On February 18, 2014, Levine became one of ten candidates entering the June 10, 2014 Democratic primary to succeed retiring representative Jim Moran.[25]
Levine said he would distinguish himself from the other candidates by being "an aggressive progressive who doesn't just cast one out of 435 votes." With his media savvy, Levine said, "we can go over the heads of the Republican Party to the American people."[26]
On June 9, 2015, Levine won a five-way Democratic primary to represent Virginia's 45th District in the House of Delegates.[27] On November 3, 2015, facing no opposition in the general election, Levine won with 95% of the vote.[28]
In January 2016, Levine co-founded, with Republican senator Amanda Chase, the Virginia Transparency Caucus, a bi-partisan bi-cameral caucus of the Virginia General Assembly designed to bring transparency to state government.[29] By 2017, 85 of Virginia's 140 delegates and senators had joined the caucus.
In February 2017, Levine faced a primary challenge from the former chair of the Alexandria School Board Karen Graf, who said she had "no particular criticism of Levine."[30] In that primary campaign, Levine garnered the endorsement of Virginia Governor Terry McAuliffe and 36 other state and local officials. Graf dropped out of the race a month after entering it, leaving Levine unopposed in the Democratic primary.[31]

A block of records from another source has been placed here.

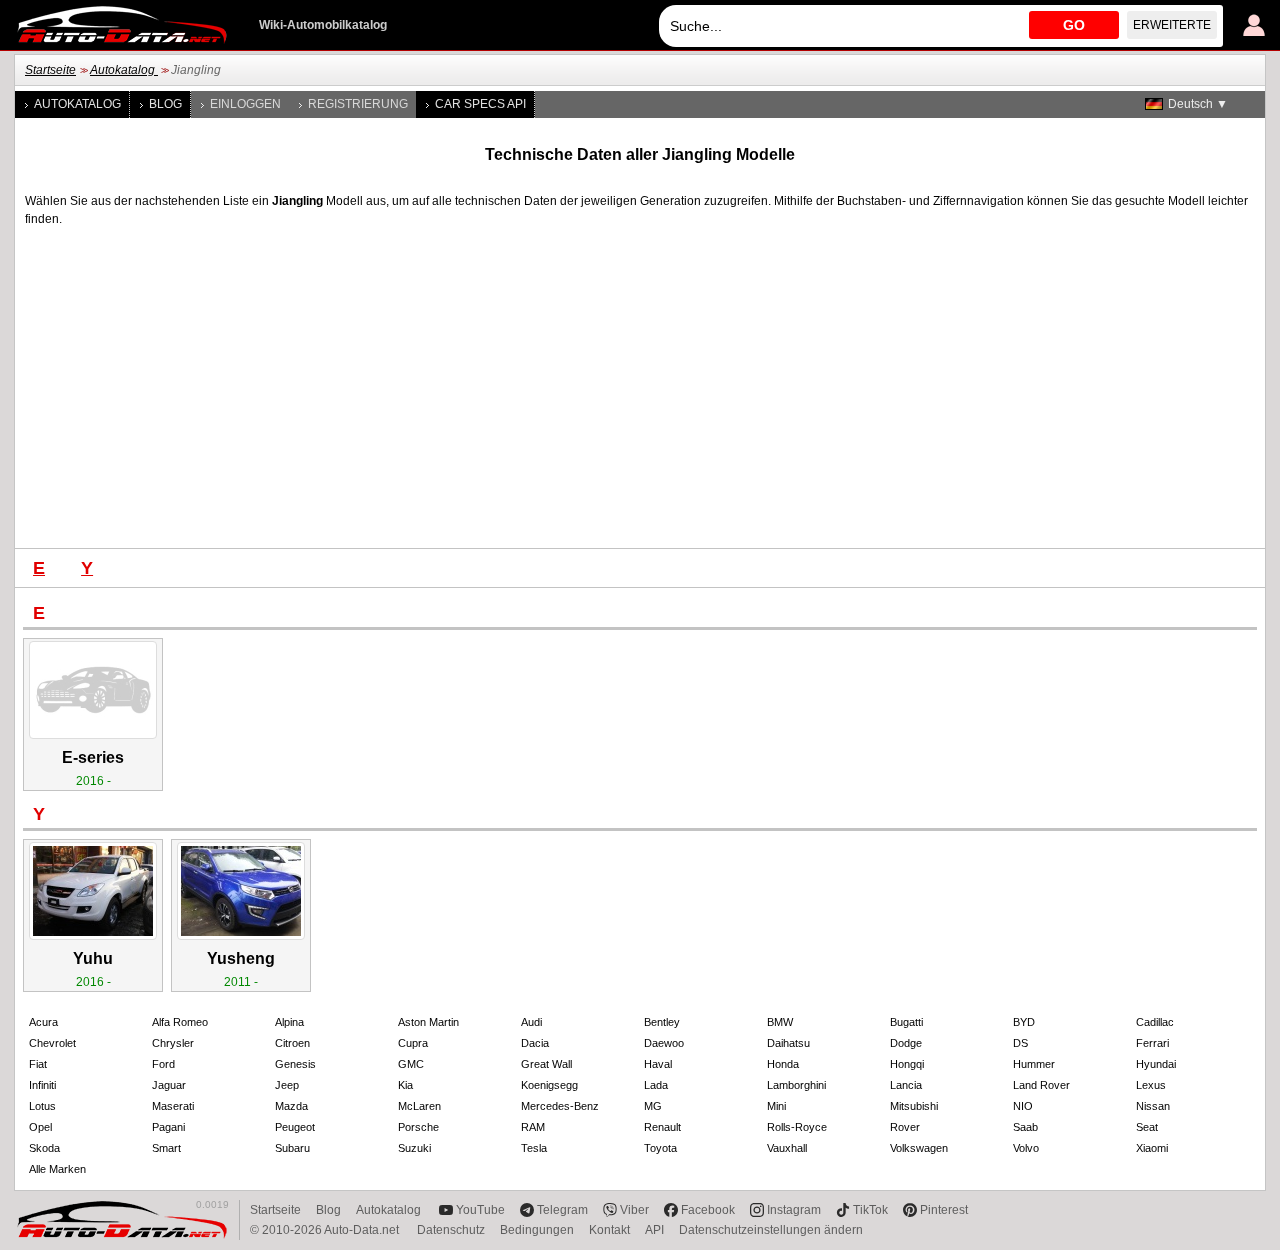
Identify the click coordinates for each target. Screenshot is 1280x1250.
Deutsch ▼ (1198, 104)
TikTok (870, 1210)
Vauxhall (787, 1148)
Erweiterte (1172, 25)
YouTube (480, 1210)
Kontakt (609, 1230)
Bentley (662, 1022)
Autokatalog (124, 70)
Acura (43, 1022)
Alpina (289, 1022)
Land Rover (1041, 1085)
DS (1020, 1043)
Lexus (1151, 1085)
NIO (1023, 1106)
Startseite (50, 70)
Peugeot (295, 1127)
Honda (783, 1064)
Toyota (660, 1148)
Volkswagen (919, 1148)
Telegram (562, 1210)
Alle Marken (57, 1169)
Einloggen (245, 104)
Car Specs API (480, 104)
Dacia (535, 1043)
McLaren (419, 1106)
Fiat (38, 1064)
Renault (662, 1127)
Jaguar (169, 1085)
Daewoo (664, 1043)
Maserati (173, 1106)
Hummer (1034, 1064)
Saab (1025, 1127)
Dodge (906, 1043)
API (654, 1230)
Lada (656, 1085)
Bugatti (906, 1022)
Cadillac (1155, 1022)
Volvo (1026, 1148)
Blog (165, 104)
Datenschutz (451, 1230)
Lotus (42, 1106)
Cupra (413, 1043)
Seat (1147, 1127)
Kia (405, 1085)
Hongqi (907, 1064)
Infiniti (42, 1085)
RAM (533, 1127)
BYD (1024, 1022)
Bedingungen (537, 1230)
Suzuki (414, 1148)
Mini (776, 1106)
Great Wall (546, 1064)
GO (1074, 25)
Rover (905, 1127)
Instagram (794, 1210)
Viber (634, 1210)
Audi (531, 1022)
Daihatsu (788, 1043)
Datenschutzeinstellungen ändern (771, 1230)
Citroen (292, 1043)
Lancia (906, 1085)
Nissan (1153, 1106)
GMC (411, 1064)
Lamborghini (796, 1085)
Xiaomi (1152, 1148)
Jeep (287, 1085)
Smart (166, 1148)
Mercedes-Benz (560, 1106)
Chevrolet (52, 1043)
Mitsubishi (914, 1106)
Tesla (534, 1148)
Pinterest (944, 1210)
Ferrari (1152, 1043)
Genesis (295, 1064)
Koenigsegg (549, 1085)
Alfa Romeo (180, 1022)
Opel (40, 1127)
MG (653, 1106)
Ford (163, 1064)
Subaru (292, 1148)
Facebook (708, 1210)
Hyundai (1156, 1064)
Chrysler (173, 1043)
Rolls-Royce (797, 1127)
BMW (780, 1022)
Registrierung (358, 104)
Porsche (418, 1127)
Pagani (168, 1127)
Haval (658, 1064)
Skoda (44, 1148)
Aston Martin (428, 1022)
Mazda (291, 1106)
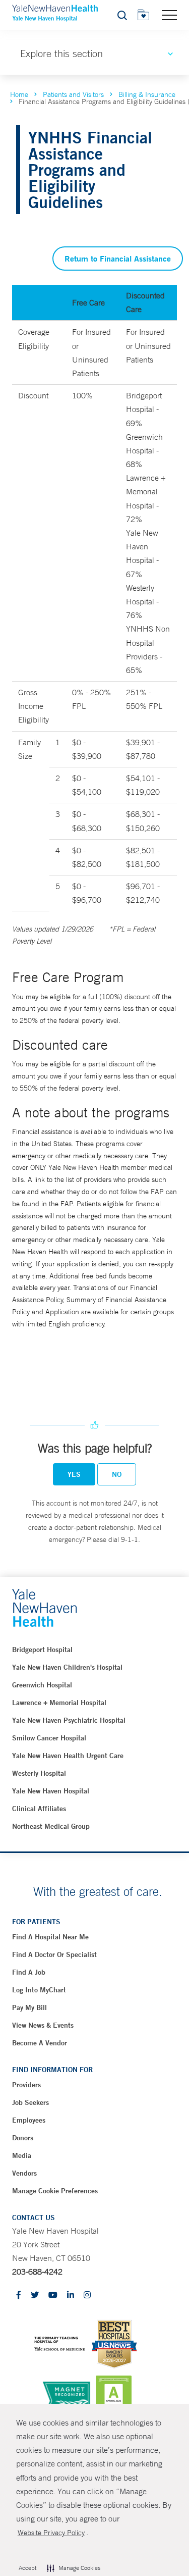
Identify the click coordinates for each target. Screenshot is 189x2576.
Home (19, 94)
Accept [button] (27, 2568)
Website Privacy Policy (51, 2532)
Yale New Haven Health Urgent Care (67, 1755)
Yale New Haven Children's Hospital (67, 1667)
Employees (28, 2120)
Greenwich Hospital (42, 1684)
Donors (22, 2137)
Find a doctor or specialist (54, 1954)
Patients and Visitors (73, 94)
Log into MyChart (39, 1989)
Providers (26, 2084)
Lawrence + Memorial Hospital (59, 1702)
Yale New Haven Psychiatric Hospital (68, 1720)
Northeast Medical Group (51, 1826)
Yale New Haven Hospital (50, 1790)
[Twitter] (35, 2295)
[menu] (169, 14)
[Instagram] (87, 2295)
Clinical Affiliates (39, 1808)
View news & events (43, 2025)
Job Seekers (30, 2102)
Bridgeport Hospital (42, 1649)
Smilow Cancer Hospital (49, 1737)
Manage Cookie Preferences (55, 2190)
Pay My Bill (29, 2007)
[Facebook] (18, 2295)
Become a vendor (39, 2042)
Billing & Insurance (146, 94)
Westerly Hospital (39, 1773)
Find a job (28, 1972)
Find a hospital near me (50, 1936)
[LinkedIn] (70, 2295)
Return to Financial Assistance (118, 258)
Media (21, 2155)
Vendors (24, 2173)
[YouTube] (52, 2295)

On November 7, 2017, facing no opposition in the general election, Levine won re-election to represent Virginia's 45th District in the House of Delegates with more than 95% of the vote.[32] His vote total of 31,417 was the highest of any candidate in the General Assembly in that election, as he was the only House of Delegates candidate that year to receive more than 30,000 votes.
On November 3, 2019, facing no primary or general-election opposition, Levine won re-election to his third term.[33] Levine currently sits on the Courts of Justice; Privileges and Elections; Health, Welfare and Institutions; and Public Safety Committees. He is the Public Safety Subcommittee Chair[34] and the chair of the Constitutional Amendments Subcommittee.[35]
On June 8, 2021, Levine lost renomination to Alexandria City Councilwoman Elizabeth Bennett-Parker 59.24%-40.76% on the same day Levine lost to Hala Ayala in the Democratic primary for lieutenant governor.[36]
Levine is Jewish.[37] He describes himself as "someone who goes out and strives to achieve the impossible and sometimes succeeds".[38] He has stated that he bases his political philosophy on the Jewish principle of tikkun olam: "We have to do our duty. If I see something that I think is unjust I just want to change it".[5]